Department of Informatics, Donald Bren School of Information and Computer Science, University of California, Irvine, Irvine, California, USA.
Department of Learning Health Sciences, School of Medicine, University of Michigan, Ann Arbor, Michigan, USA.
J Am Med Inform Assoc. 2021 Jun 12;28(6):1125-1134. doi: 10.1093/jamia/ocaa298.
Sentiment analysis is a popular tool for analyzing health-related social media content. However, existing studies exhibit numerous methodological issues and inconsistencies with respect to research design and results reporting, which could lead to biased data, imprecise or incorrect conclusions, or incomparable results across studies. This article reports a systematic analysis of the literature with respect to such issues. The objective was to develop a standardized protocol for improving the research validity and comparability of results in future relevant studies.
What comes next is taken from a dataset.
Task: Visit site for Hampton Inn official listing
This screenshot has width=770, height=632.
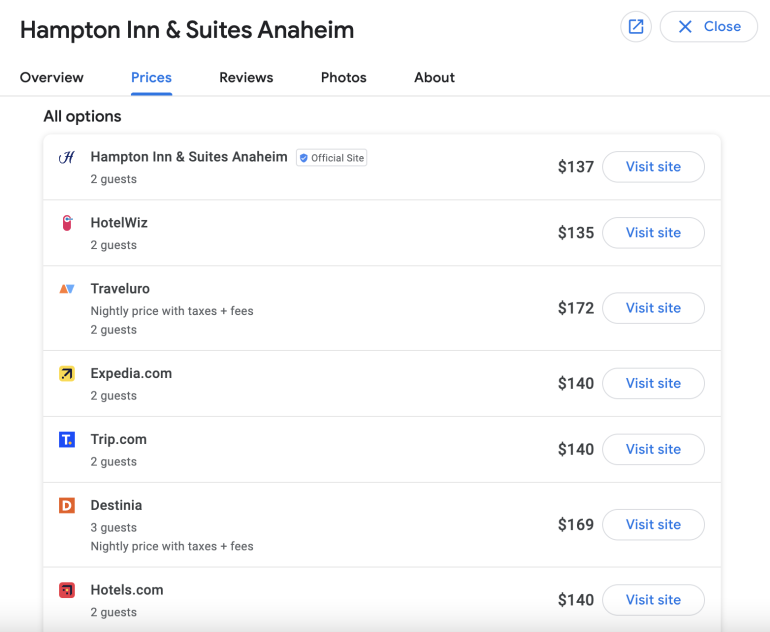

We developed the Protocol of Analysis of senTiment in Health (PATH) based on a systematic review that analyzed common research design choices and how such choices were made, or reported, among eligible studies published 2010-2019.
Of 409 articles screened, 89 met the inclusion criteria. A total of 16 distinctive research design choices were identified, 9 of which have significant methodological or reporting inconsistencies among the articles reviewed, ranging from how relevance of study data was determined to how the sentiment analysis tool selected was validated. Based on this result, we developed the PATH protocol that encompasses all these distinctive design choices and highlights the ones for which careful consideration and detailed reporting are particularly warranted.
A substantial degree of methodological and reporting inconsistencies exist in the extant literature that applied sentiment analysis to analyzing health-related social media data. The PATH protocol developed through this research may contribute to mitigating such issues in future relevant studies.
情感分析是分析与健康相关的社交媒体内容的常用工具。然而,现有研究在研究设计和结果报告方面存在诸多方法学问题和不一致之处,这可能导致数据偏差、结论不准确或不正确,或研究之间的结果不可比。本文对这些问题进行了系统分析。目的是制定一个标准化的方案,以提高未来相关研究中结果的研究有效性和可比性。
我们基于 2010-2019 年发表的合格研究中常见的研究设计选择以及如何做出或报告这些选择的系统评价,制定了分析健康情感的方案(PATH)。
在筛选出的 409 篇文章中,有 89 篇符合纳入标准。共确定了 16 种独特的研究设计选择,其中 9 种在综述的文章中存在显著的方法学或报告不一致,范围从如何确定研究数据的相关性到如何验证选择的情感分析工具。基于这一结果,我们制定了 PATH 方案,涵盖了所有这些独特的设计选择,并强调了需要特别注意和详细报告的选择。
在应用情感分析分析与健康相关的社交媒体数据的现有文献中,存在相当程度的方法学和报告不一致。通过这项研究制定的 PATH 方案可能有助于缓解未来相关研究中的这些问题。